What techniques do you use to improve your mental health?
– M. I often find myself stressed or anxious about a variety of different things, and I am yet to find a perfect solution to ease the stress. While the internet can provide intricate ideas and activities to help ease your mental health, I tend to stray toward the simpler things. Sometimes getting out of my room and going outside for even just 5 minutes or grabbing a healthy and fulfilling snack is beneficial to my mental health. Often time talking through worries with a trusted adult or friend helps to look at the big picture, and most of the time I realize that what I am worried about is not as big or important as I made it out to be. Overall, I use many techniques to improve my mental health, including getting fresh air and a snack or talking with someone I trust.
– Z. When I get stressed in school, I like to take a few slow breaths. I also would close my eyes and think about something I like. When I get anxiety, it takes a little more to get over it. I personally like to do the 5-4-3-2-1-coping method. It’s basically acknowledging things in the room that you can touch, see, hear, smell, and feel. It’s so I can ground myself and feel better about the environment I’m in. When I’m home, the thing I do the most is listening to music. Music is so important to me. It lets me go into this whole different world and stop thinking about reality. Sometimes I lay down and listen to music. Or I need to move and I play music that I can dance and jump to.

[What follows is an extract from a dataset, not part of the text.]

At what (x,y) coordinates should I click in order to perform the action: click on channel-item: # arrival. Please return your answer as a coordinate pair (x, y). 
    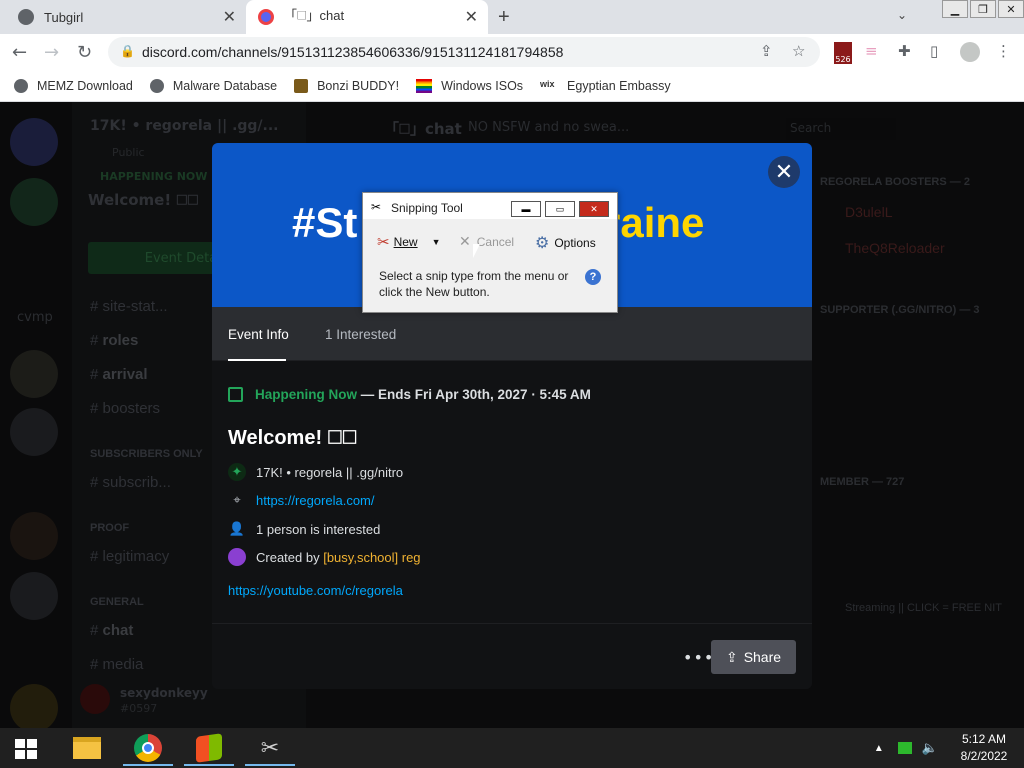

— G. When I am stressed or anxious, I will just do whatever is stressing me out. Like if I have an essay due, I’ll just do the essay. But if it’s something like a job interview. I will just make sure I’m as prepared as I can be. Sometimes when I’m about to go to sleep I just become anxious for absolutely no reason. When that happens, I will listen to a guided meditation, or just think about something else. To keep my mental health good, I like to wake up early in the morning and go for walks at 4am. It is actually quite relaxing. I also like to keep a clean room and keep all my work done.